The US Senate has unanimously approved a bill that would give rural carriers access to a $1 billion fund meant to help them remove and replace Huawei gear. According to The Wall Street Journal and TechCrunch, the Senate has voted to send the bill to the President a couple of months after the House approved its own version. If Trump signs it -- and a previous Politico report said top administration figures expressed their support for it -- then 40 rural carriers currently using equipment from Chinese tech giants like Huawei and ZTE will have access to the fund.
Sen. Roger Wicker of Mississippi said in a statement:
"Telecommunications equipment from certain foreign adversaries poses a significant threat to our national security, economic prosperity, and the future of US leadership in advanced wireless technology. By establishing a 'rip and replace' program, this legislation will provide meaningful safeguards for our communications networks and more secure connections for Americans. I thank my colleagues on both sides of the aisle for coming together to help move this bill to the President's desk."

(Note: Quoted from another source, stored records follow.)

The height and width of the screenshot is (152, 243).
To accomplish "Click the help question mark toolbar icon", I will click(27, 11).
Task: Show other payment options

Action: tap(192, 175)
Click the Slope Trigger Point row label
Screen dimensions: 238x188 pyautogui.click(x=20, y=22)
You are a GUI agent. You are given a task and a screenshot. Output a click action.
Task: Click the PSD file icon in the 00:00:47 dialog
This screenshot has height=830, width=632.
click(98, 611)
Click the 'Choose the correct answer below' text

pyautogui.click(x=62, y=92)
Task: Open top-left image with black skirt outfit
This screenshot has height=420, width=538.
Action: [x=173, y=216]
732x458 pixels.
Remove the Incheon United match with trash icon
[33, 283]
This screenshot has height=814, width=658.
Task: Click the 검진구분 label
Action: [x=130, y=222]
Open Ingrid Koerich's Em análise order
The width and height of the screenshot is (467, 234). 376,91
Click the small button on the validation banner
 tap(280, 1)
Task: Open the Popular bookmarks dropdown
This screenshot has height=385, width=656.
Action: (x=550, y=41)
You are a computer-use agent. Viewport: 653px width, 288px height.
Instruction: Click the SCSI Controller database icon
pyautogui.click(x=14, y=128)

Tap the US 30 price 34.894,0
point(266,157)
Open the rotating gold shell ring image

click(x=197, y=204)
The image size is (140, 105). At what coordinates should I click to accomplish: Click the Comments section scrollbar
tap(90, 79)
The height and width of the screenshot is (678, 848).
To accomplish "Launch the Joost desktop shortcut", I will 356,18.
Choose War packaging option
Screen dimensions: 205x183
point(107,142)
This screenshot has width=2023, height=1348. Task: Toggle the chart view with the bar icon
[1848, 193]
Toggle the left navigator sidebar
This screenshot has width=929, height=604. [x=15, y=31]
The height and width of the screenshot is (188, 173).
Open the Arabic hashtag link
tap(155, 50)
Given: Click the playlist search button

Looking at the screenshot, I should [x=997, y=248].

A Huawei rep criticized the legislation, telling WSJ that it's "considerably underfunded" and will "simply reduce the ability of broadband providers to provide the most secure network equipment and in turn hurt local consumers and businesses."
The FCC has also just started collecting information from carriers receiving Universal Service Fund subsidies regarding the Huawei and ZTE equipment they use. It will use the data it collects to help make its reimbursement program feasible and to figure out if it needs to apply certain measures to ensure a smooth transition.